Record excerpts Block Start

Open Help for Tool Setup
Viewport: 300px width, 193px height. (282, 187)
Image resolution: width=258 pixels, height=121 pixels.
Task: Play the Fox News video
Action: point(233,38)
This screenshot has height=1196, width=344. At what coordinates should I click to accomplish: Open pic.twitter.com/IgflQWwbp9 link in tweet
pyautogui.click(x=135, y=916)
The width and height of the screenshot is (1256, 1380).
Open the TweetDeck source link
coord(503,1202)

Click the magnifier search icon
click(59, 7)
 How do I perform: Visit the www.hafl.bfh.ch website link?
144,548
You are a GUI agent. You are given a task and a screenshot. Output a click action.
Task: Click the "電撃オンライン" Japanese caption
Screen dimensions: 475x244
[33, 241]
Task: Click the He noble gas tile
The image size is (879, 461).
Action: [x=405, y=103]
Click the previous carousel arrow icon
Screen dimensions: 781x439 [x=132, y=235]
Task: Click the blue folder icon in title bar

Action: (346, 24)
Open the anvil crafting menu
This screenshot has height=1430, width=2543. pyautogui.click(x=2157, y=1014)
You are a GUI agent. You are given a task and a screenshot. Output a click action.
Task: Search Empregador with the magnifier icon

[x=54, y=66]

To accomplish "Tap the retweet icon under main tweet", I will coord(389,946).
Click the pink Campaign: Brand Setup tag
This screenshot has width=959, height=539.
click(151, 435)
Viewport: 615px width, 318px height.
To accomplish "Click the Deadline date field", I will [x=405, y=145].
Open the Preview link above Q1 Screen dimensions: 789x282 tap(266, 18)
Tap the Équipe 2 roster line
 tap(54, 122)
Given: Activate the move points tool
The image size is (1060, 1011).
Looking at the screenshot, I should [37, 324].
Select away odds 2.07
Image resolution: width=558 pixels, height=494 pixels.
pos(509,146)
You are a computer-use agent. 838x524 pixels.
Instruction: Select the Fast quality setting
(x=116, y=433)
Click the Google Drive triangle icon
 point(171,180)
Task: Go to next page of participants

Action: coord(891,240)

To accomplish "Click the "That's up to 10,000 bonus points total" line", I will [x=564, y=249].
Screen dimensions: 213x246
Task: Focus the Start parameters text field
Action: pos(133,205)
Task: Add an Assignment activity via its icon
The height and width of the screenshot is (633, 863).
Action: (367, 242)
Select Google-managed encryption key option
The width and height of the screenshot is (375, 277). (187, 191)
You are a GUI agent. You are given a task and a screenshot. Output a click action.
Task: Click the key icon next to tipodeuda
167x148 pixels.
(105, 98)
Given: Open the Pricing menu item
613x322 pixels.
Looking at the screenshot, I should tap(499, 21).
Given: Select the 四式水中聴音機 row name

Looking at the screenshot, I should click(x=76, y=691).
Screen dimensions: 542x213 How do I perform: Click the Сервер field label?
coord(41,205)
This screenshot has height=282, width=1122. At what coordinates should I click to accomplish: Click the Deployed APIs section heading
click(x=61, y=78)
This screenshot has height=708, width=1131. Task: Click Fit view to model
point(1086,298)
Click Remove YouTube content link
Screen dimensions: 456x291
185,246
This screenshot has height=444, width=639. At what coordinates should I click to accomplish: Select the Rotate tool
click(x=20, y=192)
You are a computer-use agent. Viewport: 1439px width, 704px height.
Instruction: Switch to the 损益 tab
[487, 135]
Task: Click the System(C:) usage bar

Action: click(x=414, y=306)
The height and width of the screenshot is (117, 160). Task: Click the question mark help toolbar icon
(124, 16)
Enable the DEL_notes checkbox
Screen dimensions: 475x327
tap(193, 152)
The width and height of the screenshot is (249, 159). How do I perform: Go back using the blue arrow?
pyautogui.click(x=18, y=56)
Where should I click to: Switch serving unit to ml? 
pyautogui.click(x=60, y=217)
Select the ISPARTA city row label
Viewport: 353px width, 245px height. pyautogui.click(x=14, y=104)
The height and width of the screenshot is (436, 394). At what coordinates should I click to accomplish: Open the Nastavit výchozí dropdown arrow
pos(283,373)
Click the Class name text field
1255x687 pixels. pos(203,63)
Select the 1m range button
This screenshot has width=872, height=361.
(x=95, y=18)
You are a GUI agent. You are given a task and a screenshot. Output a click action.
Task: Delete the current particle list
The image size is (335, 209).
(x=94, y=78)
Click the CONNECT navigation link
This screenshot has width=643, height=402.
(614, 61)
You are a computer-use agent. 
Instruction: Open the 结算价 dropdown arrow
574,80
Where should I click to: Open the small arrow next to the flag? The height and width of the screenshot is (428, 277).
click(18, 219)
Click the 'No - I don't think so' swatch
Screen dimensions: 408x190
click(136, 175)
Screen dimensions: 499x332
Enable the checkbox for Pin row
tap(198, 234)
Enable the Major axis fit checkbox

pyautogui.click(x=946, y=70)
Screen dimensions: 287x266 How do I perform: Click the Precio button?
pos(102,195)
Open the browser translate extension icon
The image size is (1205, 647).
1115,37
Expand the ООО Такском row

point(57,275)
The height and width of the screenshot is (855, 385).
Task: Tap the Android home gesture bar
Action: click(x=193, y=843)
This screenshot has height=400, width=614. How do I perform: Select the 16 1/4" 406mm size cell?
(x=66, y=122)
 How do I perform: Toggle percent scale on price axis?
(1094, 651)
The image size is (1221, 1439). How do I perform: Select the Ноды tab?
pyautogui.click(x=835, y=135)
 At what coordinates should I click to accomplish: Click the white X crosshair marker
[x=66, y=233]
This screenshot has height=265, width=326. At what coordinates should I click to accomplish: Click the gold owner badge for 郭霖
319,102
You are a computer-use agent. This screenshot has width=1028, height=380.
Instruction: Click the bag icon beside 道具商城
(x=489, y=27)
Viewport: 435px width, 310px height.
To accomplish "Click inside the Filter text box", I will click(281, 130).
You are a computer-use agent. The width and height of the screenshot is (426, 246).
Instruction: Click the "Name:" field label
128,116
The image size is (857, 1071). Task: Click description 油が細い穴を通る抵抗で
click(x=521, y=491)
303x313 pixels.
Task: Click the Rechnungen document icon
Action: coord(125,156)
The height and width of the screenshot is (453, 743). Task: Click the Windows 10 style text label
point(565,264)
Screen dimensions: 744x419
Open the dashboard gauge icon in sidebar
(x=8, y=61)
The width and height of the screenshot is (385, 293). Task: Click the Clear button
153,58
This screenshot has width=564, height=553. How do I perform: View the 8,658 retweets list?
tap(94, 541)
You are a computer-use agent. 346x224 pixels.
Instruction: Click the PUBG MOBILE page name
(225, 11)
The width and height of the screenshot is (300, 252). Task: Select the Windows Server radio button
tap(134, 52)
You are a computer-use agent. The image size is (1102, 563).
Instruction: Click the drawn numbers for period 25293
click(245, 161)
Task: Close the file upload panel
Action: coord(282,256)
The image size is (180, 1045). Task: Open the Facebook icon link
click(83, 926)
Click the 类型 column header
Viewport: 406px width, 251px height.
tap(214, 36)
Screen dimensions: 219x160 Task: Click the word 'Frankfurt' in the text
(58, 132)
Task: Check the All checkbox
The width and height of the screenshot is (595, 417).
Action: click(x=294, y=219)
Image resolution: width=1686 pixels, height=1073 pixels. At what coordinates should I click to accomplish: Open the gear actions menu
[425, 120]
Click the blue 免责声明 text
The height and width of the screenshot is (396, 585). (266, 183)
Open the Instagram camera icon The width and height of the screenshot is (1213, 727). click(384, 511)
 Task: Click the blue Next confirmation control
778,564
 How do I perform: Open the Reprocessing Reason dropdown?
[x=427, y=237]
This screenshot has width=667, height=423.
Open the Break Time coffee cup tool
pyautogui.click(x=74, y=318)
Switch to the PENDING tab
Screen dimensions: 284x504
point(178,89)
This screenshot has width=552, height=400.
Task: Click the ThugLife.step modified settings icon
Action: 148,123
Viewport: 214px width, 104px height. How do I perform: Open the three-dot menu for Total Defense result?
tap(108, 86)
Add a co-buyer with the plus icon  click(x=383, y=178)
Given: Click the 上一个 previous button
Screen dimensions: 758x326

Record excerpts Block End

• _What is expected_
Write down again the exact lines running from the beginning of the data to the line containing "Task: Click the He noble gas tile", with both ends included.

• _Output for this task_
Open Help for Tool Setup
Viewport: 300px width, 193px height. (282, 187)
Image resolution: width=258 pixels, height=121 pixels.
Task: Play the Fox News video
Action: point(233,38)
This screenshot has height=1196, width=344. At what coordinates should I click to accomplish: Open pic.twitter.com/IgflQWwbp9 link in tweet
pyautogui.click(x=135, y=916)
The width and height of the screenshot is (1256, 1380).
Open the TweetDeck source link
coord(503,1202)

Click the magnifier search icon
click(59, 7)
 How do I perform: Visit the www.hafl.bfh.ch website link?
144,548
You are a GUI agent. You are given a task and a screenshot. Output a click action.
Task: Click the "電撃オンライン" Japanese caption
Screen dimensions: 475x244
[33, 241]
Task: Click the He noble gas tile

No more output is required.